COVID-19 outbreak among staff, patients at Puyallup hospital. Union files complaint

Published by TACOMA NEWS TRIBUNE on 12/18/20 (Source)

Washington State Nurses Association disputes the latest community spread stance coming from MultiCare.

Christine Watts, senior labor consultant with the Washington State Nurses Association, said MultiCare’s not linking the cases to each other or to the workplace is becoming common among health systems with infected workers.

“We see a trend that facilities are oftentimes doing the contact tracing, and if the nurse is exposed to a patient ... many of them are referring to CDC requirements, that is 15 minutes or more of exposure to a COVID-positive patient without proper PPE,” Watts said.

In those cases, she said, it could then be tied to the workplace.

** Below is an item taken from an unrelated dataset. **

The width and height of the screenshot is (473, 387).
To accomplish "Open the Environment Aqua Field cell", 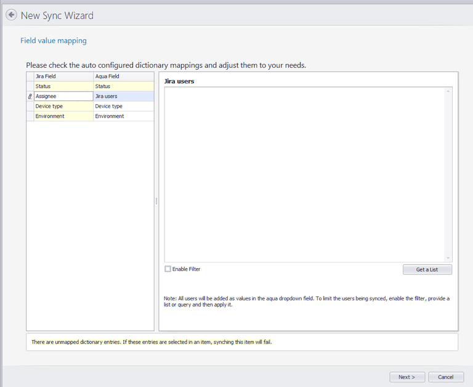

But, “if a nurse is wearing the proper PPE, which the hospital in many cases determines that the nurse is wearing the proper PPE, then they are calling it community acquired because essentially, they should have been protected if they were using the proper PPE,” Watts said.

The problem, she noted, is that nurses are coming into contact with COVID at the hospital in a variety of ways, with multiple avenues of exposure, “and not at all times wearing the highest level of PPE.”

She offered one example: “If a patient is a suspected COVID patient under testing, the nurse may not have the highest level of PPE required, compared to a COVID positive patient. And then they test COVID positive.”

Published by Tacoma News Tribune on December 18, 2020.